On Friday, Alabama joined Louisiana, Mississippi and Florida in declaring a state of emergency as officials and residents prepared for Karen, which was expected to close in on the central Gulf Coast today as a weak hurricane or tropical storm. Late Friday, the National Hurricane Center in Miami reported that Karen was losing strength, with maximum sustained winds that had dropped to 45 mph. Karen was about 205 miles south-southwest of the mouth of the Mississippi River and was on the move again, heading north-northwest at 7 mph.
The Federal Emergency Management Agency and Interior Department recalled workers, furloughed because of the government shut down, to deal with the storm and help state and local agencies.
Karen would be the second named storm of a quiet hurricane season to make landfall in the U.S. — the first since Tropical Storm Andrea hit Florida in June. Along with strong winds, the storm was forecast to produce rainfall of 3 to 6 inches through Sunday night. Isolated rain totals of up to 10 inches were possible.
Forecast tracks showed the storm possibly crossing the southeast Louisiana coast before veering eastward toward south Alabama and the Florida Panhandle. But forecasters cautioned that the track was uncertain.
“We are confident on a northeastward turn. Just not exactly sure where or when that turn will occur,” Rick Knabb, director of the National Hurricane Center in Miami, said earlier Friday.
Conditions were not ripe for the storm’s strengthening. A hurricane watch was dropped Friday afternoon. A tropical storm watch covered the New Orleans area as well as the area from east of the mouth of the Pearl River to Indian Pass, Fla. A tropical storm warning was in effect from Morgan City, La., to the mouth of the Pearl.
A westward tick in the earlier forecast tracks prompted officials in Plaquemines Parish, La., an area inundated last year by slow-moving Hurricane Isaac in 2012, to order mandatory evacuations, mostly on the east bank of the Mississippi River. The parish, home to oil field service businesses and fishing marinas, juts out into the Gulf of Mexico from the state’s southeastern tip.
“The jog to the west has got us concerned that wind will be piling water on the east bank levees,” said Guy Laigast, head of emergency operations in the parish. Overtopping was not expected, but the evacuations were ordered as a precaution, he said.
Evacuations also were ordered on Grand Isle, a barrier island community where the only route out is a single flood-prone highway, and in coastal Lafourche Parish.
Traffic at the mouth of the Mississippi River was stopped Friday morning in advance of the storm, and passengers aboard two Carnival Cruise ships bound for weekend arrivals in New Orleans were told they may not arrive until Monday.
Along the Mississippi, Alabama and Florida coasts, officials urged caution. Workers moved lifeguard stands to higher ground in Alabama and Florida. But there were few signs of concern among visitors to Florida’s Pensacola Beach, where visitors frolicked in the surf beneath a pier and local surfer Stephen Benz took advantage of big waves.

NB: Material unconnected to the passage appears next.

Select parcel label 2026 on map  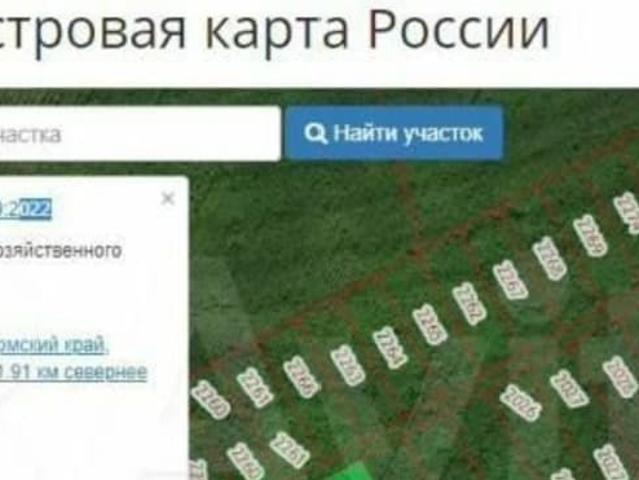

“There is probably about 30 days a year that are really good and you really have to watch the weather, have the availability and be able to jump at a moment’s notice,” Benz said.
Surfers took advantage of the waves at Dauphin Island, Ala., as well. And, across Mobile Bay, pastor Chris Fowler said the surf at Orange Beach was unusually large but didn’t appear to be eroding the white sand.
“Right now I’m looking at some really gargantuan waves, probably six or 7 feet high,” Fowler said.
In Washington, White House spokesman Jay Carney said President Barack Obama was being updated about the storm.
“To support state and local partners, FEMA has recalled and deployed liaisons to emergency operations centers in Alabama, Florida, Louisiana and Mississippi,” Carney said. “Additionally, today FEMA is deploying three incident management assistant teams recalled from furlough to the potentially affected areas to assist with the coordination of planning and response operations.”